[Screenshot grounding data]
+++++
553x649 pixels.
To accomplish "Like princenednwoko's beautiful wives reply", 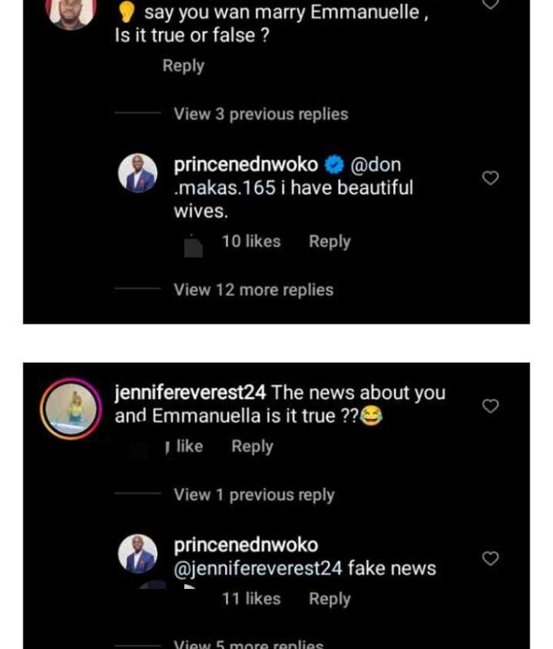I will (490, 178).
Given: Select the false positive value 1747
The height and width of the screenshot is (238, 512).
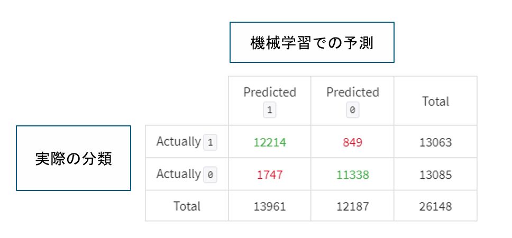Looking at the screenshot, I should [270, 175].
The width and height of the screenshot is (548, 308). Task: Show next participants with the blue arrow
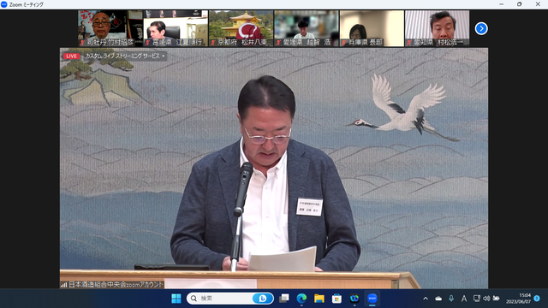pyautogui.click(x=481, y=28)
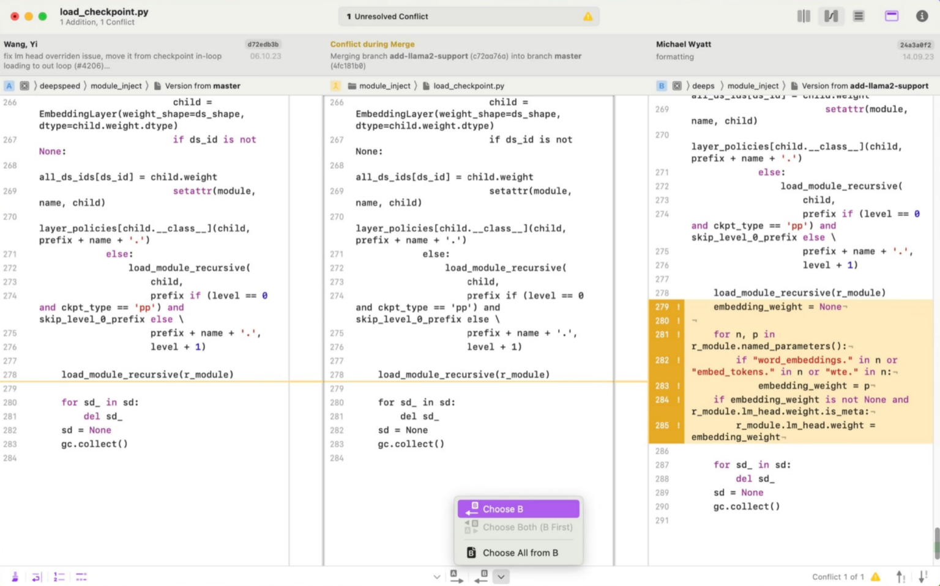Toggle the whitespace cleanup brush icon
Viewport: 940px width, 586px height.
(x=15, y=577)
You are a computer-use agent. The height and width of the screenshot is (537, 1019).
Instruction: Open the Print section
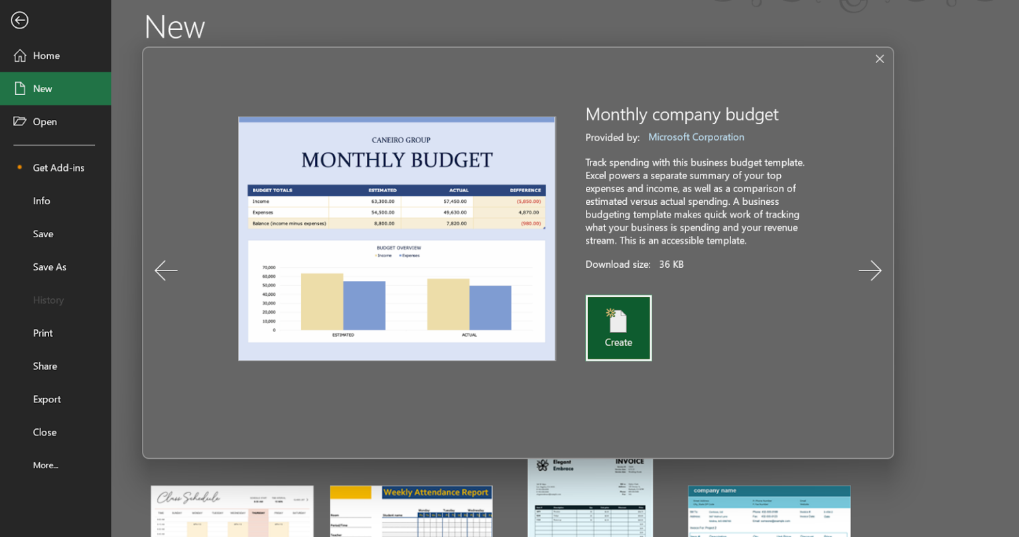[42, 333]
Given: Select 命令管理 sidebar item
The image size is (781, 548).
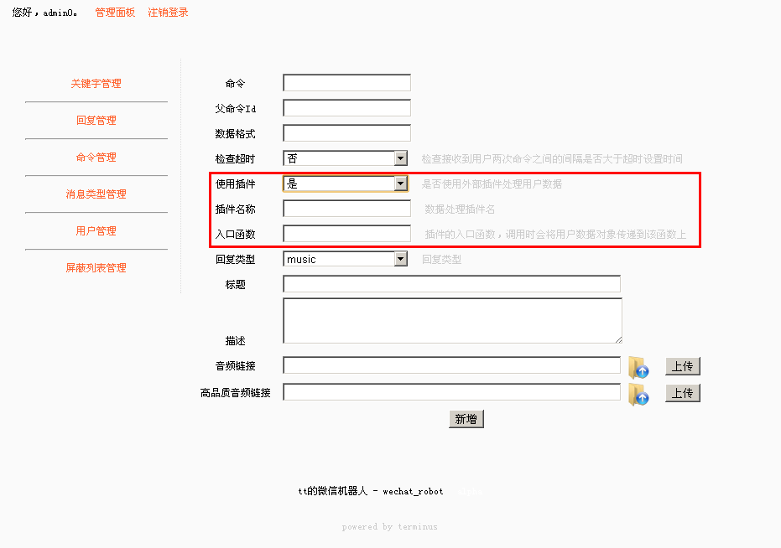Looking at the screenshot, I should [x=96, y=158].
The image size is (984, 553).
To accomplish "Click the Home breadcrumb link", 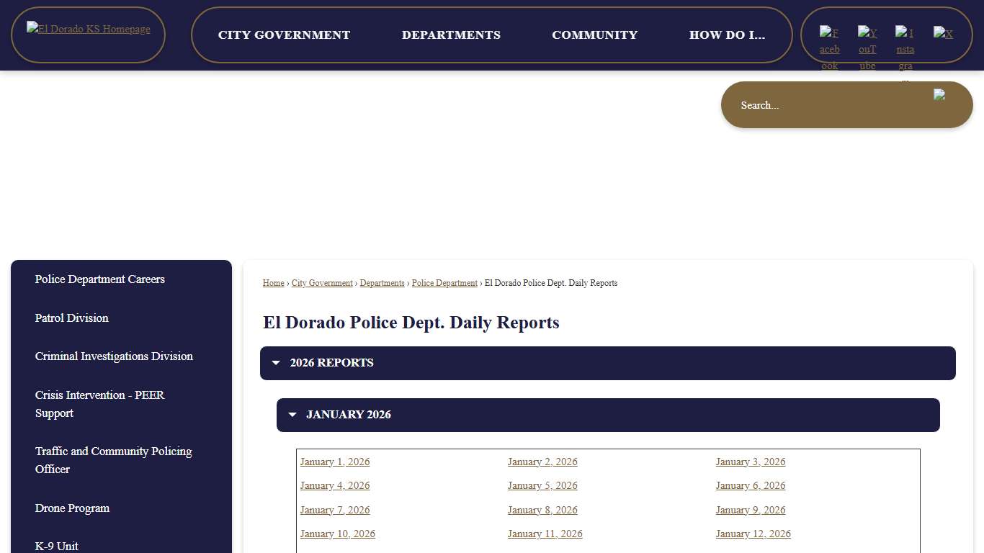I will [273, 283].
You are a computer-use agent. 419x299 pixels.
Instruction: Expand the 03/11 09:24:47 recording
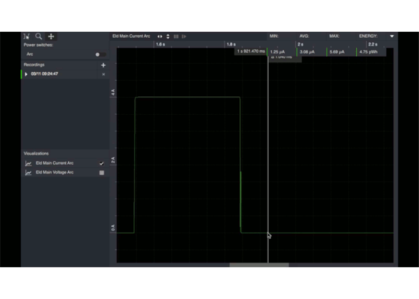(26, 74)
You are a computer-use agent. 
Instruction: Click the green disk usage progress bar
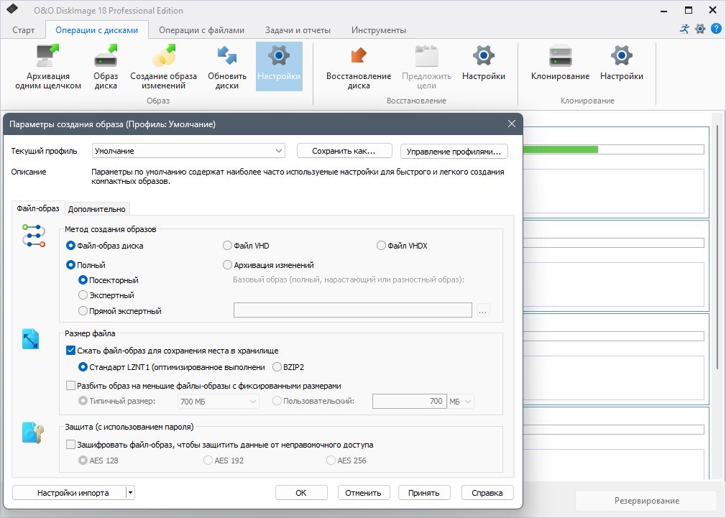[560, 149]
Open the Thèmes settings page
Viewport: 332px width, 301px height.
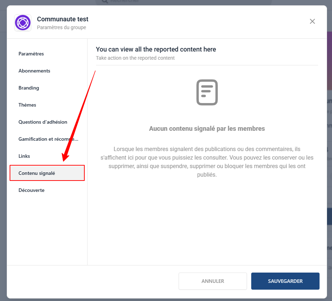point(27,105)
+++++
→ Task prompt
Quote word for word only the lines above from the one containing "You are a computer-use agent. The" through the one containing "The image size is (984, 553).". Pictures stay out of your copy.

→ Answer box
You are a computer-use agent. The height and width of the screenshot is (537, 1019).
Instruction: Open the Print section
[42, 333]
Given: Select 命令管理 sidebar item
The image size is (781, 548).
Looking at the screenshot, I should [x=96, y=158].
The image size is (984, 553).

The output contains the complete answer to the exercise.